Is it just me, or does it seem like everything is more expensive these days? I can’t put my finger on the reason for it, but lately it just seems that money drains from my bank account at an unprecedented rate, and not just because my debit card was hacked. So, I’ve redoubled my efforts to seek out do-it-yourself alternatives to household products.
One of the things my household goes though really quickly is hair products. Yes, the dreaded time has come for me to write about hair.
When the missus decided to grow her hair after wearing it short for years and years, we discovered to our astonishment that she was blessed with a lush mane of ringlets. As this ravishing cornucopia of curls grew, so did its thirst for shampoo and conditioner.
At first, we purchased the excellent locally-made products available in many local stores’ bulk sections. This was a substantial savings over buying the same, or similar, prepackaged products, with the added benefit of being zero-waste, as we used our own plastic bottles over and over.
Still, though, at nearly a buck an ounce, the expense of moisturizing milady’s insatiable curly coiffure was tangling up our frazzled finances.
This capillary conundrum led me, as ever, to the tangle of the interwebs, where I found a plethora of hair care recipes. And it’s not just fringe types like us; the DIY hair care field is a beehive of activity. I got to work, and here’s what I came up with:
I thought this would be the most problematic, but it was actually the simplest.
In a clean squeeze bottle, mix ¼ cup of Castile soap with ¼ cup of coconut milk. Shake.
Yup, that’s it.
Add a few drops of essential oil if you like to smell purty.
The shampoo will separate as it sits around. Just give it a good shake before using it.
This mixture has a higher pH than your skin and scalp, so if you’re sensitive, try following it up with the following rinse/conditioner or just a straight vinegar rinse.
In a small saucepan, bring two cups of water to boil. Turn off the heat and add a 3- to 4-inch branch of rosemary. Let this steep until the water cools back to room temperature.

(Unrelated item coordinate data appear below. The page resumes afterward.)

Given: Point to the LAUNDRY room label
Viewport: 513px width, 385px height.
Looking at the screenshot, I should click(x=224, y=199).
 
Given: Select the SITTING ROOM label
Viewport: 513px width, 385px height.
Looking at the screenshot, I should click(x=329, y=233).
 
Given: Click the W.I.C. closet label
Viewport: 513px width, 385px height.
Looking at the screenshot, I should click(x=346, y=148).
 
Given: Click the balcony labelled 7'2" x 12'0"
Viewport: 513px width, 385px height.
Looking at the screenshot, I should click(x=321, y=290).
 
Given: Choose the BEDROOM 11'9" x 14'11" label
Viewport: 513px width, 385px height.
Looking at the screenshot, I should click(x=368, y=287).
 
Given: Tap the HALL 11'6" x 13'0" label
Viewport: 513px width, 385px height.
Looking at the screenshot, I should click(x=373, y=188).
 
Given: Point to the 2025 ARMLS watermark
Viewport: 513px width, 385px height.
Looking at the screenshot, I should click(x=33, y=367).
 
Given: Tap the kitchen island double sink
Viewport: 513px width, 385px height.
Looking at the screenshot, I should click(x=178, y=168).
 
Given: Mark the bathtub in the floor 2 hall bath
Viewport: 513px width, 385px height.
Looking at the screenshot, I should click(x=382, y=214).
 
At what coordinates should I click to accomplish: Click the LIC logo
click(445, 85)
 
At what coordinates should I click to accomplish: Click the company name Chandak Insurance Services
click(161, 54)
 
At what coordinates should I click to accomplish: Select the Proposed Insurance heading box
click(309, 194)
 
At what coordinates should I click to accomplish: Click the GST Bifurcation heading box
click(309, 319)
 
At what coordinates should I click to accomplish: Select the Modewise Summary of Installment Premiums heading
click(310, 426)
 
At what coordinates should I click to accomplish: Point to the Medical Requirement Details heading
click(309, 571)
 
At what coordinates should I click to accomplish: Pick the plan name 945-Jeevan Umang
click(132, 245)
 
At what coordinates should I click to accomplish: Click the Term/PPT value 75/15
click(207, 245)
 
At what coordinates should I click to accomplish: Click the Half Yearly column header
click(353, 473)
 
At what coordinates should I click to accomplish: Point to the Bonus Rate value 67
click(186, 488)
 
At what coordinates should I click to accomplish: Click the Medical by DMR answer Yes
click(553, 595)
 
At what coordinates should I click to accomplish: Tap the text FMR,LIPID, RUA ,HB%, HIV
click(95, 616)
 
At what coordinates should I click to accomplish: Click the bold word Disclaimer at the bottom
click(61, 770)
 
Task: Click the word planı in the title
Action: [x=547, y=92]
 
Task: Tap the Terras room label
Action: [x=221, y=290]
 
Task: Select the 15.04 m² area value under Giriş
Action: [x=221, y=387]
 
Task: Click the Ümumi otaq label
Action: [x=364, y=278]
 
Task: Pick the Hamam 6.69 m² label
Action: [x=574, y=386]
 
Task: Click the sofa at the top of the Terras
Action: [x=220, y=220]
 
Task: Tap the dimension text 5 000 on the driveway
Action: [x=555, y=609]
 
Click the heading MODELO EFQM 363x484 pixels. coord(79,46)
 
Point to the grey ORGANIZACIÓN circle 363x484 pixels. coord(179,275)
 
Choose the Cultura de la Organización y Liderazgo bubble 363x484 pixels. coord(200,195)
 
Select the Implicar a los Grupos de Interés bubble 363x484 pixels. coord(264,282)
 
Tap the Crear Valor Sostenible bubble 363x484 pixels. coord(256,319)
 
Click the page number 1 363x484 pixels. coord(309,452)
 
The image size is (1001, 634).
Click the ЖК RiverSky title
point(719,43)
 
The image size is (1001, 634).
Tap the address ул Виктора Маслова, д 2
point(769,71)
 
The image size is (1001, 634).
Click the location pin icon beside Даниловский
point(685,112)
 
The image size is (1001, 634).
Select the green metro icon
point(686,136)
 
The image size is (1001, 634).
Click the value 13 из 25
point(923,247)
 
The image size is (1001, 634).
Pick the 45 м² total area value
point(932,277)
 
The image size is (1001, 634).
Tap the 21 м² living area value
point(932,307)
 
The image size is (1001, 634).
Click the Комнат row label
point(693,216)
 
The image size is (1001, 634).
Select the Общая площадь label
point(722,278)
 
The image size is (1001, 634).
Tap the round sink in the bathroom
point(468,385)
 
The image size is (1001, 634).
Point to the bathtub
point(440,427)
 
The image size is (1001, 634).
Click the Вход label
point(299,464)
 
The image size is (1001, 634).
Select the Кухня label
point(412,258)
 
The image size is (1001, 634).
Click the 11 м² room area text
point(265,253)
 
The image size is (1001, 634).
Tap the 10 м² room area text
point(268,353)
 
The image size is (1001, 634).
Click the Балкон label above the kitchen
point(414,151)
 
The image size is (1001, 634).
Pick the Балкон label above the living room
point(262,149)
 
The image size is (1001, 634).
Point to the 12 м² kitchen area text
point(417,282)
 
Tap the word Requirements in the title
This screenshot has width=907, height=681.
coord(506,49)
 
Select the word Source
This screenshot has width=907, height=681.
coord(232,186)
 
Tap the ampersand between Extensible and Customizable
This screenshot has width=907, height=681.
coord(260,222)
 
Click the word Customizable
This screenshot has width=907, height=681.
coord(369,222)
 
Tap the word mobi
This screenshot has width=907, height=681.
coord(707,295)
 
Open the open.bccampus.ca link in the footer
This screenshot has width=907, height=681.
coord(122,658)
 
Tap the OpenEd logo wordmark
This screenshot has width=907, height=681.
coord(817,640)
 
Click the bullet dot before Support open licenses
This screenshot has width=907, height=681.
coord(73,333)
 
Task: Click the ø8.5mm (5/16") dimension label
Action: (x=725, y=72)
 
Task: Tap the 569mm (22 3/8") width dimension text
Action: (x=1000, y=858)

Remove the rosemary and stir in ½ teaspoon of guar gum to dissolve. (Get guar gum in the bulk spice section of your local store.)
Pour the mixture into a clean squeeze bottle. Add one tablespoon of oil. I use hemp oil, though olive oil is fine. (You can use coconut oil too, but it may congeal in the bottle, requiring additional vigorous shaking.)
Add two tablespoons of apple cider vinegar; this balances the pH so your scalp won’t dry out. Again, put in a few drops of essential oil if you wish. The vinegar smell tends to overpower the rosemary, so I add lavender oil. Give it all a good shake, and voila, a creamy conditioner.
If you want to make a plain rinse, just leave out the guar gum, though we went though a lot of rinse before I figured out how to thicken the product.
I have fine hair, prone to frizzing, so I’m probably not the best advertisement for these products, though they are helping control the mess that is my coif. My better half, Mrs. Curly Locks, is certainly the spokesmodel and gets compliments all day long. Our hairs are happy, and we both get more bangs for our bucks.